あなたがカフェインに頼って日中に目を覚ましている多くの人々の一人であるなら、あなたは夜寝るのに苦労している人に変わるかもしれません。 午後のコーヒーは、最終的にあなたのライフスタイルに影響を与える可能性があります。
ヒント
良い睡眠を取りたい場合は、午後3時以降はコーヒーを避けてください。 このエネルギー増強飲料は、体内に最大6時間滞在できます。 午後のお迎えが必要な場合は、散歩に行くか、健康的なスナックを食べてみてください。
カフェインとは?
米国国立医学図書館によると、カフェインはコーヒー豆、茶葉、コーラナッツ(コーラの風味付けに使用)、カカオポッドなど、60以上の植物に含まれる苦い物質です。 ほとんどの人は飲み物からカフェインを消費します。 あなたが飲んでいるものに応じて、カフェイン含有量は異なる場合があります。 カフェインといくつかの一般的な飲み物は次のとおりです。
- 8オンスのコーヒー:95-200ミリグラム
- 12オンスのコーラ缶:35-45ミリグラム
- 8オンスのエネルギードリンク:70-100ミリグラム
- 8オンスのお茶:14-60ミリグラム
Frontiers in Psychiatry で発表された2017年5月のレビューで、研究者たちは健康で脆弱な集団における摂取されたカフェインの安全性を調査しました。 彼らは、カフェインは健康な成人にとって比較的安全であると報告しました。 これらの研究を実施した研究者の一人は、カフェインを含むエネルギー飲料を含む法的事件を支援したため、調査結果に偏りが生じる可能性があります。
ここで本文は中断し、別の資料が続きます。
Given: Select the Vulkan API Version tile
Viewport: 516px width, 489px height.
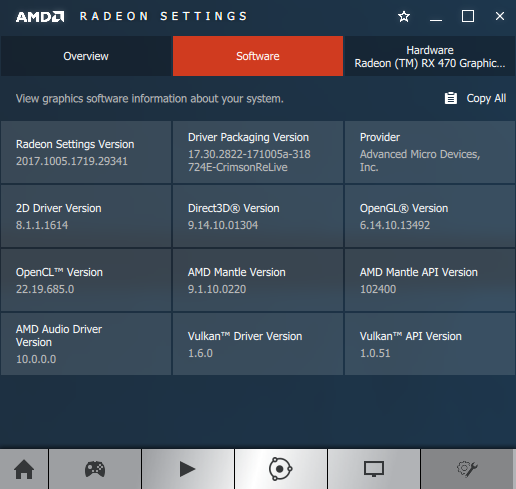Looking at the screenshot, I should coord(430,344).
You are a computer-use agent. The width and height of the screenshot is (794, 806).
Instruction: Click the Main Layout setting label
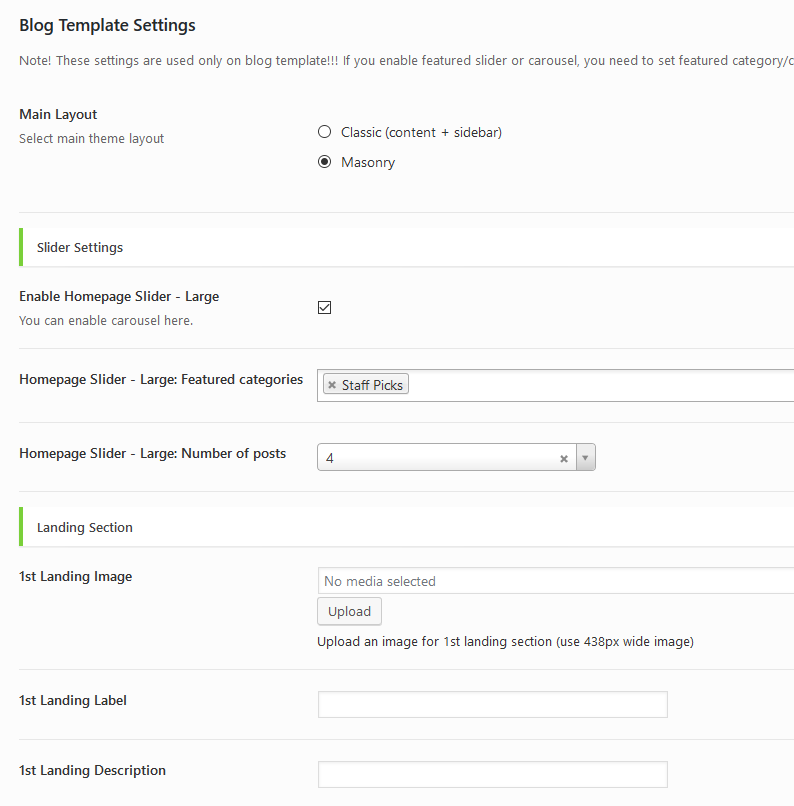pos(58,114)
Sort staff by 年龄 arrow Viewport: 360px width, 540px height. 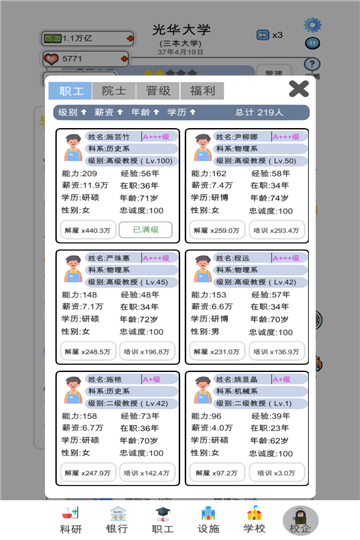(x=156, y=112)
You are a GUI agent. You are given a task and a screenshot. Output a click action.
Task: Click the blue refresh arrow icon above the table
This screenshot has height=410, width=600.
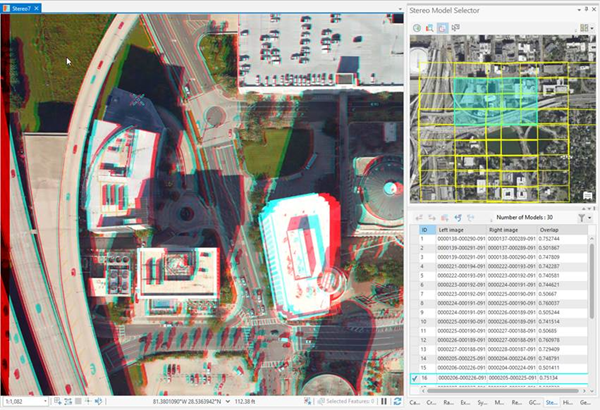coord(457,217)
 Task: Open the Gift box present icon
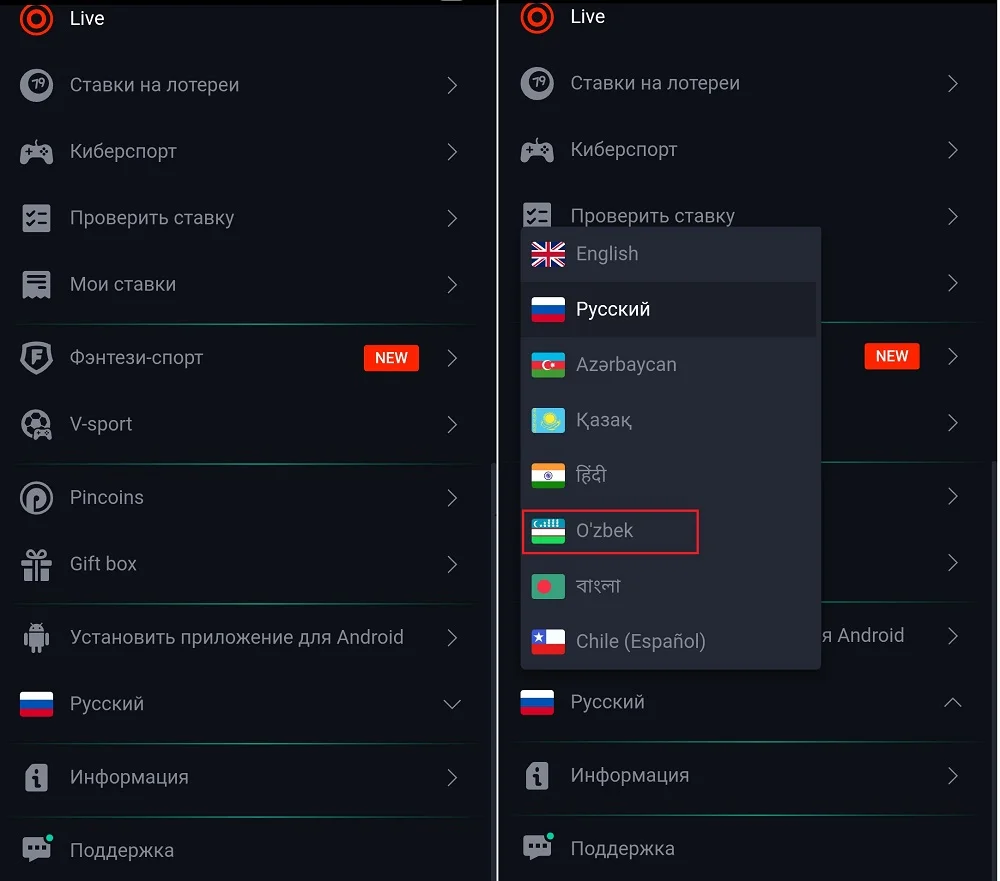click(x=36, y=564)
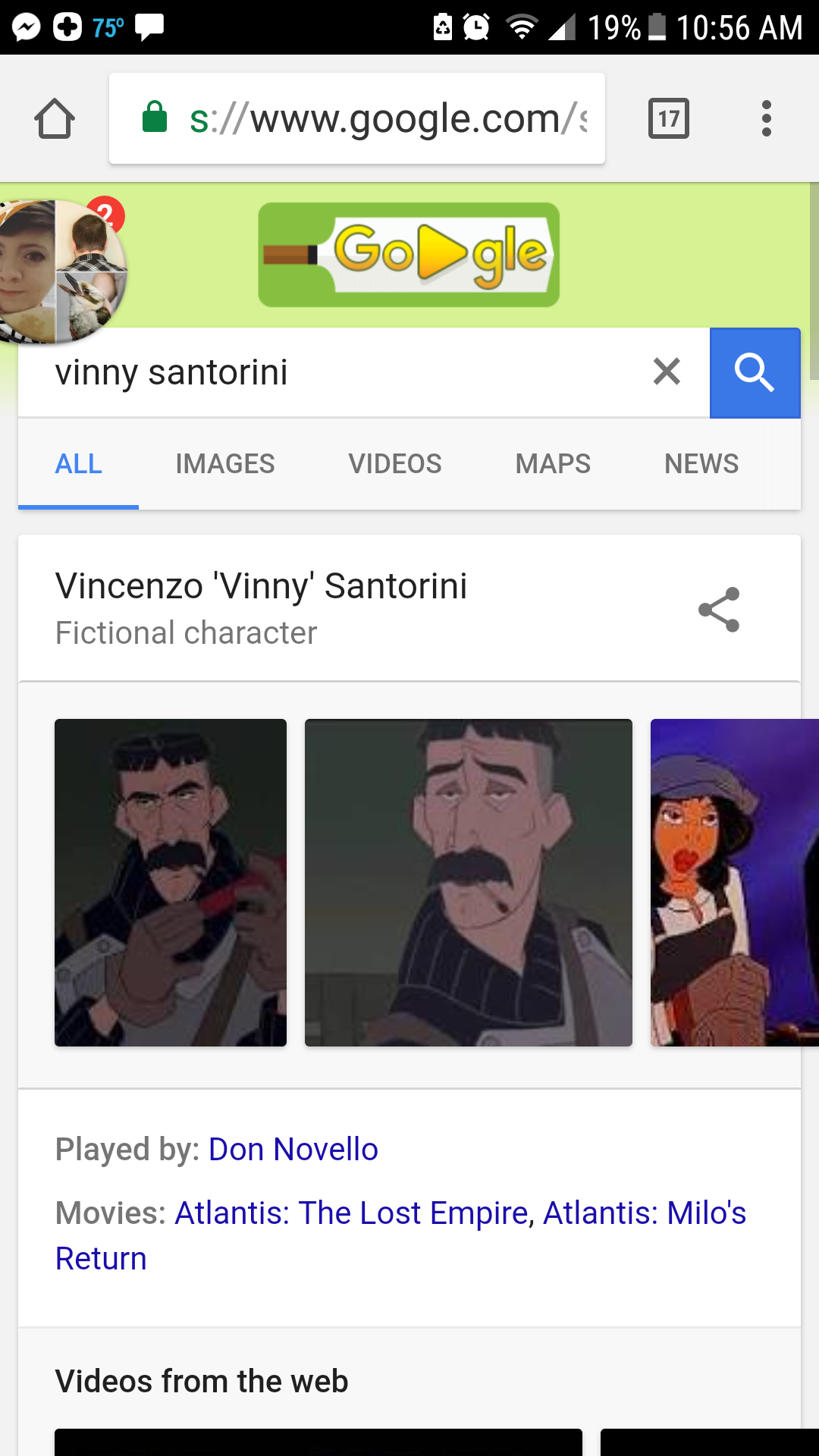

上記のレビューによると、妊婦、子供、精神疾患のある人などの脆弱な集団では、この物質が心血管機能と睡眠の障害を引き起こす可能性があります。 ただし、カフェインの過剰摂取は、ほとんどの医療専門家によって潜在的に有害であると考えられています。
システム内のカフェイン
カフェインは、人々がコーヒー、紅茶、エネルギードリンク、チョコレート、ソーダ、およびいくつかの食品またはサプリメントで毎日摂取しているため、世界で最も人気のある薬物の1つです。 国立睡眠財団によると、この化合物は胃と小腸を通って血流に入ります。 それは消費されてからわずか15分で刺激効果を持つことができます。
カフェイン半減期計算機は必要ありません。摂取すると、カフェインの半分が除去されるまでに約6時間かかる場合があることを覚えておいてください。 これが、午後にコーヒーを飲む人や夜にコーヒーを飲む人が眠りにつくのが難しい理由です。 経験則として、午後3時以降はコーヒーを避けることをお勧めします(夜はコーヒーを飲みません!)。その後、カフェインはシステムに6時間ほどとどまります。
メイヨークリニックでは、カフェインが動脈の拡張を維持するホルモンを遮断すると考えられているため、血圧は短時間ではあるが有意に上昇する可能性があると述べています。 ただし、カフェイン入りの飲み物を毎日飲む人は、この物質に対する耐性を発達させる可能性があります。
中程度の量のカフェインを摂取しても、長期的な有害な影響はないと思われます。 しかし、ミシガン大学保健サービスによると、それを過度に飲むと(1, 000ミリグラム以上)、生殖の問題、胸焼け、不規則な排便習慣が生じる可能性があります。
アフタヌーンコーヒーを捨てる
USDAの米国人向け食事ガイドライン2015-2020は、主要な慢性疾患のリスク増加とは関係がないため、1日あたり3〜5オンスの適度なコーヒー消費が健康的なライフスタイルに組み込まれることを推奨しています。 ただし、現在コーヒーやその他のカフェイン入りの飲み物を飲んでいない人は、開始をお勧めしません。
午後のコーヒーのために夜寝るのが困難な場合、またはカフェインが過剰になり始めた場合は、控えて医師に相談する時間になるかもしれません。 クリーブランドクリニックは、一度にすべてを減らすのではなく、常にゆっくりと削減することが重要であるとアドバイスしています。 これは、片頭痛や吐き気などの不快な副作用を防ぐのに役立ちます。